Basically yes (EDIT: or no?): Vendor py_dssp.py (which is from a package that is not continuously maintained) and make it optionally dependent on einops (which looks pretty well maintained). (EDIT: so not make einops are core dependency, along the line of keeping dependencies slim)
EDIT: If someone writes a cython version for dssp then we can eventually slot that in to replace py_dssp.py but in order to provide some version of dssp this looks good enough to me.
@orbeckst
although changing py_dssp.py to fall back to numpy versions if einops doesn't exist will likely be pretty ugly. Then the question would be if it's even worth keeping einops around — I don't know if performance is an issue here, but readability is.
I don't think there is much performance issue -- seems like under the hood einops just comes up with a pure numpy function based on tile/einsum/etc, just the basic set of functions is slightly different from framework to framework.
In principle, it could be possible to get the intermediate representation -- I asked a question on their discussions about it. We'll see how it goes.
UPD: wow that was fast (8 minutes) -- there's no obvious way to "decompile" numpy backend, but you can do that with jax backend, and kinda guess how the numpy function would look like. This, combined with the fact that most of rearrange/repeat uses are associated with batching/re-batching, gives me hope that I can re-write that cleaner and without dependencies.
It sounds more sane to me to keep py_dssp.py around as written. Opinions?
To be honest, most of the einops operations are actually related to the fact that it's batched, i.e. allows for computation for multiple structures at a time, either with numpy or pytorch. If we remove that, the code will likely benefit from that both in readability and dependendability (?) -- einops won't be an issue anymore.
In my personal opinon einops is popular enough (7.6k stars, 20k dependents) to just have as a dependency.
Fair point, although pure Python/noarch is probably still the one that is easiest to catch up. (Maybe make a PR for their CI to include 3.12.)
This would be a good idea, there haven't been releases since October 23 and I don't see any mentions of Py3.12. We should at the very least check that sdist builds on py3.12.

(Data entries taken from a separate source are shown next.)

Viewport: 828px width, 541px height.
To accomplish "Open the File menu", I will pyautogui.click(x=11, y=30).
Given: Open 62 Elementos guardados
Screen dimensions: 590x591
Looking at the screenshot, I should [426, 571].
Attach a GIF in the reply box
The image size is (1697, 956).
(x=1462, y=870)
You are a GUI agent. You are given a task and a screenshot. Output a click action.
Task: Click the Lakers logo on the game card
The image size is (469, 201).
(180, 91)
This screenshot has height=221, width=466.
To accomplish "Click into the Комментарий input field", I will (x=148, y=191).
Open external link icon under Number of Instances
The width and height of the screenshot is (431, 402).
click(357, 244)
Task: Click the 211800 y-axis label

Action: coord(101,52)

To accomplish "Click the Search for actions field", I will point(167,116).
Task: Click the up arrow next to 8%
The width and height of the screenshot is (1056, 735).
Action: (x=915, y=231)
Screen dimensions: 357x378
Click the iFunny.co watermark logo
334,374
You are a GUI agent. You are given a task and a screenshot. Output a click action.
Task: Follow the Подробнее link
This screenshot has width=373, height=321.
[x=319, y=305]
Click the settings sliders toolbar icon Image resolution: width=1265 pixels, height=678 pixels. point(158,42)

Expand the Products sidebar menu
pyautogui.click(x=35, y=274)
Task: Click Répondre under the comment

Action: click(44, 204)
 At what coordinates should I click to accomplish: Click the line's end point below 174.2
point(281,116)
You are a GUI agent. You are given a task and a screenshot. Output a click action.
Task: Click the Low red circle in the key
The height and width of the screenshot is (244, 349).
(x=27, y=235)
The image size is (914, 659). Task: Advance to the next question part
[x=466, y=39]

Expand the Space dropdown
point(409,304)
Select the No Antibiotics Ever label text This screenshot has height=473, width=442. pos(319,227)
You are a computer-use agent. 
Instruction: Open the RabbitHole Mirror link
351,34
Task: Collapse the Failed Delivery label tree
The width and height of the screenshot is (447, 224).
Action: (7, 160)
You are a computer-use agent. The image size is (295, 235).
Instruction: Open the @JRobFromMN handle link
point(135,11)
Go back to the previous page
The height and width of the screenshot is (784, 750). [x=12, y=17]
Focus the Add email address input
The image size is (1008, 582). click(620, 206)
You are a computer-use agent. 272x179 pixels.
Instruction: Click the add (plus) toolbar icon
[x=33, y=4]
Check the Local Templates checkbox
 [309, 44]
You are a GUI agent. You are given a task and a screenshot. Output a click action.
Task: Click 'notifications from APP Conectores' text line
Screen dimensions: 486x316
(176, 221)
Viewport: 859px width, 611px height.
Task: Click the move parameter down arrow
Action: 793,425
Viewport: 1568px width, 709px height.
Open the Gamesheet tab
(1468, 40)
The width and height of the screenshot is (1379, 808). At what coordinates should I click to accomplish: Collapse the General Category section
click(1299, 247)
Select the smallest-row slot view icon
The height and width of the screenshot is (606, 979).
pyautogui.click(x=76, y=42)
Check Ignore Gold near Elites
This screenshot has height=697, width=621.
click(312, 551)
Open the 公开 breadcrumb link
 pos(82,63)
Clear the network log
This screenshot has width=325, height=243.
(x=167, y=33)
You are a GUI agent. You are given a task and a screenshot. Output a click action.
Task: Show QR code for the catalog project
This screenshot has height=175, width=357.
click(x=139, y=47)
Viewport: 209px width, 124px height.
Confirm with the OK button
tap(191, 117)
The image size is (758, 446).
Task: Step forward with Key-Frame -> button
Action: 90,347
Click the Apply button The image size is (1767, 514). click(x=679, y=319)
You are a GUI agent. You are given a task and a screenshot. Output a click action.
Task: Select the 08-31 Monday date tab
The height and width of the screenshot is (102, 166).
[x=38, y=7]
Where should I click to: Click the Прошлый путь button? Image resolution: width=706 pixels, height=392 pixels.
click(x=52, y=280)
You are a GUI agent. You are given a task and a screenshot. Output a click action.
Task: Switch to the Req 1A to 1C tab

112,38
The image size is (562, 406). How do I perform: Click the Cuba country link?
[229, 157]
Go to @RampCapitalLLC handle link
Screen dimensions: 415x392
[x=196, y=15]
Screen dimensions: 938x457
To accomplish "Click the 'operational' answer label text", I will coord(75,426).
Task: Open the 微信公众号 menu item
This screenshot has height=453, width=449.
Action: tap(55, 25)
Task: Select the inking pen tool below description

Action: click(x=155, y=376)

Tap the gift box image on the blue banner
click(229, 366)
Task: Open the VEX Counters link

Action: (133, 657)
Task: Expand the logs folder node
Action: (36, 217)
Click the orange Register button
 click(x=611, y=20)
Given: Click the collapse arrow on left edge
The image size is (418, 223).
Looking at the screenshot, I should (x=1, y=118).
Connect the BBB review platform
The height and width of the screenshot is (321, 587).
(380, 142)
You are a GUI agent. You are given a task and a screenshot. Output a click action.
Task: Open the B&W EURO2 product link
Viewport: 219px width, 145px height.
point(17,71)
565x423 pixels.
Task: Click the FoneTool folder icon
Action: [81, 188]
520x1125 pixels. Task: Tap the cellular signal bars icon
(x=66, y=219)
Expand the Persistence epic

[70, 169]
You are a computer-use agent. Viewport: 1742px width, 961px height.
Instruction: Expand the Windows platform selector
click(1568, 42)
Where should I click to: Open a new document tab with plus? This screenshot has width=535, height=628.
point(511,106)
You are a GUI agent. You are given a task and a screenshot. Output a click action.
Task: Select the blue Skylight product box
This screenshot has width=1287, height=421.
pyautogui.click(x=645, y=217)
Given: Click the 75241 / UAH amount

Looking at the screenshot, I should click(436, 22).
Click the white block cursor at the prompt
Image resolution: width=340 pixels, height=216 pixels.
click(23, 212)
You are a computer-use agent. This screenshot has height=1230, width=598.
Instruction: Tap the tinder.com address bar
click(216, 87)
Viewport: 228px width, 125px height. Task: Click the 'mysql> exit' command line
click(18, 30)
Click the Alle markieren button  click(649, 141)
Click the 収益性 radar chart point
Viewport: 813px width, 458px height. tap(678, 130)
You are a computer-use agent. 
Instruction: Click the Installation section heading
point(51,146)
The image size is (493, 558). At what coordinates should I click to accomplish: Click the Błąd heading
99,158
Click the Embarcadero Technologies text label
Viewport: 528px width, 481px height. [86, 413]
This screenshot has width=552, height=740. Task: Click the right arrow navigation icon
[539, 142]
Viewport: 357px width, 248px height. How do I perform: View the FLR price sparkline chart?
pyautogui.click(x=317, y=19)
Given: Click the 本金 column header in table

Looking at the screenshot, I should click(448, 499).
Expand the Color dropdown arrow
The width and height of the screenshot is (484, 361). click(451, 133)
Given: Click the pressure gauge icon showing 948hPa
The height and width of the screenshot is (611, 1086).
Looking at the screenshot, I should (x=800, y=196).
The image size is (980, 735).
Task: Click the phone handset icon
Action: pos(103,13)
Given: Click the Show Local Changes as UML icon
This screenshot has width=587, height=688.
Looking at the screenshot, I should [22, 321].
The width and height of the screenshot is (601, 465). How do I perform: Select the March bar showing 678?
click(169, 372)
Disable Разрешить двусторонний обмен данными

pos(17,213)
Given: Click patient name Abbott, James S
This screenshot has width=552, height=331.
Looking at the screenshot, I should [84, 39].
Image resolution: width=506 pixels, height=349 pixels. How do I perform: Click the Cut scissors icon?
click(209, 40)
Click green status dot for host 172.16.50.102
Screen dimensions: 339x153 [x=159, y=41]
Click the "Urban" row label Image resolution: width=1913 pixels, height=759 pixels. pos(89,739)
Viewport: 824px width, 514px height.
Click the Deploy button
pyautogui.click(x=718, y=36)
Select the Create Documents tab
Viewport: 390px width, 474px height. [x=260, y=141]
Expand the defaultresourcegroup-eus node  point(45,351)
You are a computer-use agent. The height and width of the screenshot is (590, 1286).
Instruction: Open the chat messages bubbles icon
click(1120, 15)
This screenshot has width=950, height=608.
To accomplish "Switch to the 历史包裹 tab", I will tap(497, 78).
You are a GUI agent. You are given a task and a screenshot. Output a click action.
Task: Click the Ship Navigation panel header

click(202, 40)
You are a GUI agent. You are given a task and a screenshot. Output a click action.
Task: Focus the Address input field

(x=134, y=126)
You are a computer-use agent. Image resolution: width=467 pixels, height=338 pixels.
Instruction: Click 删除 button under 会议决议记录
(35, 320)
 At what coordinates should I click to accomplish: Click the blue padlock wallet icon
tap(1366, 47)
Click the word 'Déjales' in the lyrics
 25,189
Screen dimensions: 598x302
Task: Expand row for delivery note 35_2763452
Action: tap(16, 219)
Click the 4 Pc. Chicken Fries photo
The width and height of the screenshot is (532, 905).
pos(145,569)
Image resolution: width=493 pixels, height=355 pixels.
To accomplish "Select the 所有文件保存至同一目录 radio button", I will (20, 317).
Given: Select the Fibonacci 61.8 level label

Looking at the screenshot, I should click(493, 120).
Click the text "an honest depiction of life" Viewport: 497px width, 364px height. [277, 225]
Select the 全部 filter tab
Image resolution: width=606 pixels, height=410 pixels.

Hi @MDAnalys/coredevs, re-writing with numpy turned out not that a big deal -- see the updated version.
I rewrote everything so that it uses pydssp if it's installed, otherwise falls back to my implementation, and added pydssp to pyproject.toml.
Now I have one issue with the code: if someone decides to do pip install MDAnalysis[analysis], they will automatically pull pydssp, hence automatically pull torch, which is kinda almost 1 Gb. I really don't like this, since torch isn't used in this implementation at all.
I would probably suggest not having pydssp as a dependency in pyproject.toml, but leave the code as is -- i.e. if the user already has pydssp, it'll be used.
I would probably suggest not having pydssp as a dependency in pyproject.toml, but leave the code as is -- i.e. if the user already has pydssp, it'll be used.
You could make a special sub-section, something along the lines of extras or whatever fancy thing you want - then you can have it in pyproject.toml.
I would probably suggest not having pydssp as a dependency in pyproject.toml, but leave the code as is -- i.e. if the user already has pydssp, it'll be used.
I agree that we shouldn't pull pydssp under normal circumstances.
You can do what @IAlibay suggests.
Perhaps also add a section to the docs stating explicitly that you can pip install pydssp to use the native pydssp numpy version. For me it would be sufficient to have this in the docs and then I wouldn't need a pip extra section, unless we're doing one that installs every optional dependency anywhere in MDA.... maybe that would be useful, just so that it is possible to do a "batteries included" install.